Using BRDF(...) = 1 (lambertian) is very common, but it violates helmholtz reciprocity, so it isn't physically plausible.
To make it obey helmholtz reciprocity, you actually need to use BRDF(N,V) = dot(N,V) = cos(theta) (where theta is the exitance angle), so that your rendering equation has two cos(theta) multiplications -- one for the path where the light enters the lambertian reflector to begin with (the irradiance at the reflector) and one for the path where the light exits the reflector towards the viewer (the radiance in some direction).

Are you sure that's right? BRDF is ratio of radiance to irradiance, so the exitance cosine term is already handled in the incidence cosine term of the next "bounce" of the light ray. And BRDF(..) = 1 clearly obeys Hemlholtz reciprocity, since BRDF(incident, exitant) = BRDF(exitant, incident) = 1. No?
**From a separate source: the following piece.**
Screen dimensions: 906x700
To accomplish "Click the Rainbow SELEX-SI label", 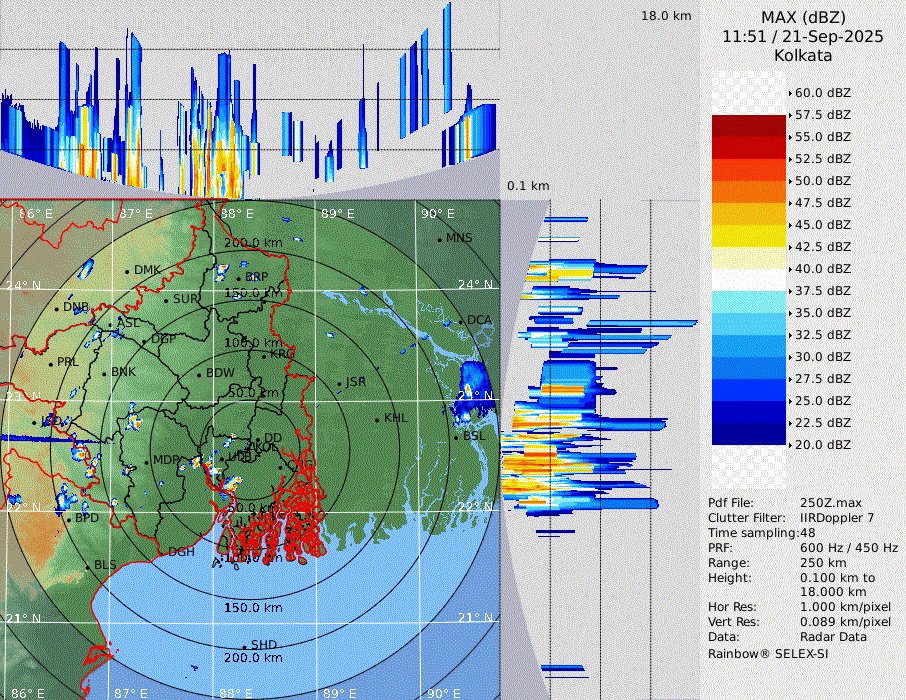I will [x=768, y=653].
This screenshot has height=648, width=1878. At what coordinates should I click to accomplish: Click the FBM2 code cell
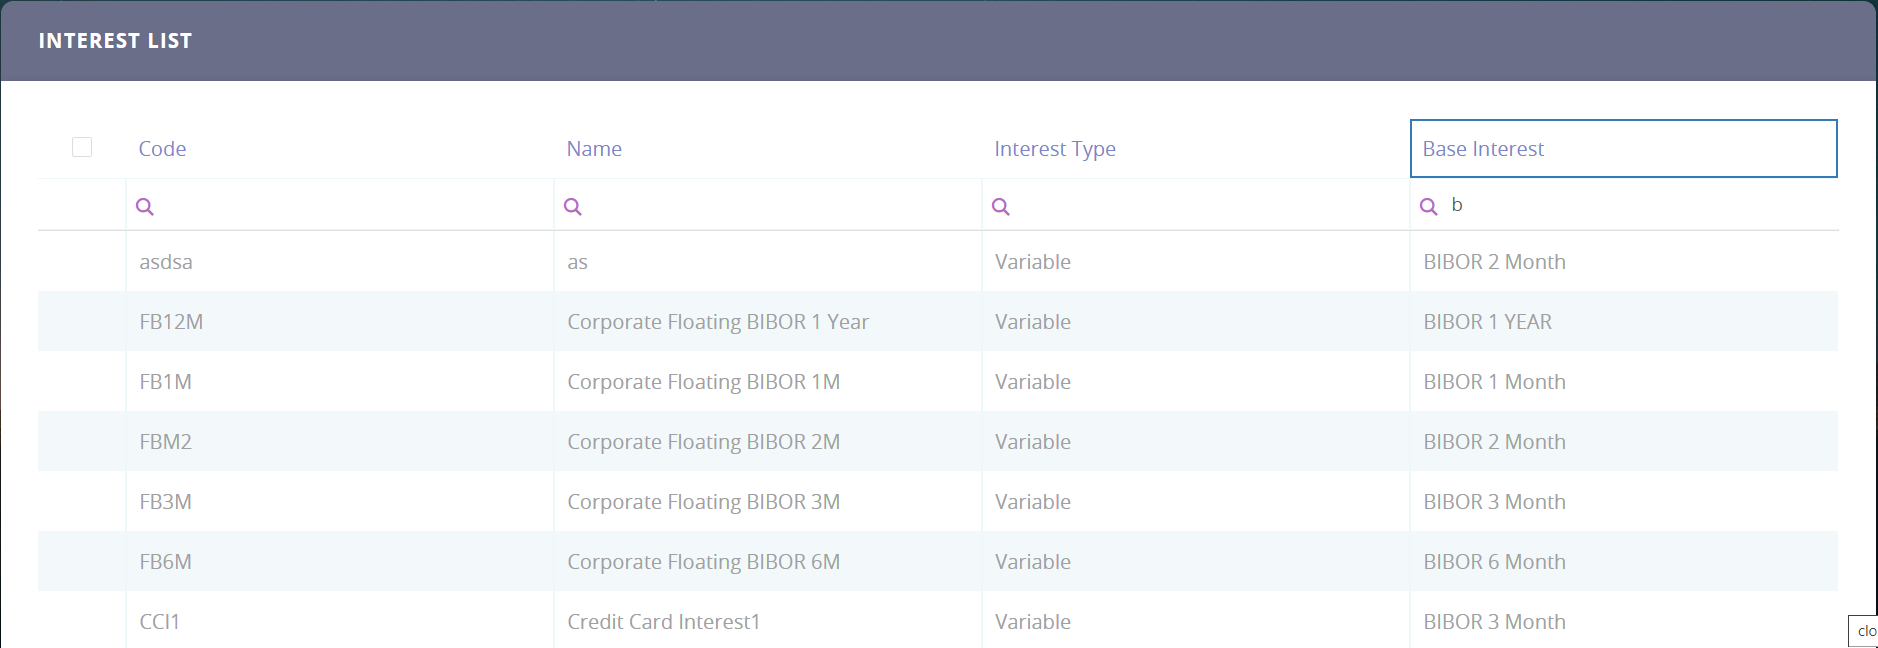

That said for a constant BRDF we need the constant (albedo) to be between 0 and 1 / pi otherwise energy conservation is not achieved, I believe. In theory, anyway. This is usually baked into shaders.

I agree about the cosine term, though. Taking it out makes the definitions meaningless as they no longer stand for "radiant flux", "radiance", but "radiant flux with the cosine term missing", "radiance with the cosine term missing", etc.. it doesn't make sense. The theory doesn't make any sense anymore.

Are you sure that's right?

Ah yeah I've gotten mixed up.

Basic Lambertian is reciprocal, yes; you only run into issues when you try to make it energy conserving by incorporating both reflection and refraction according to Fresnel's law.

The common approach is to use N•L (incident theta) to calculate the reflection/refraction ratio, with only the refracted part using the lambertian (constant) BRDF. However, this doesn't obey helmholtz reciprocity. You also need to calculate the above ratios using N•V (exitant theta) and account for the fraction of the "lambertian reflectance" (which is incident light that is refracted and diffused into exit light) that actually reflects off the inside of the surface.

If you only perform the former calculations, then when swapping L and V, you get different results from the BRDF, which is non-physical.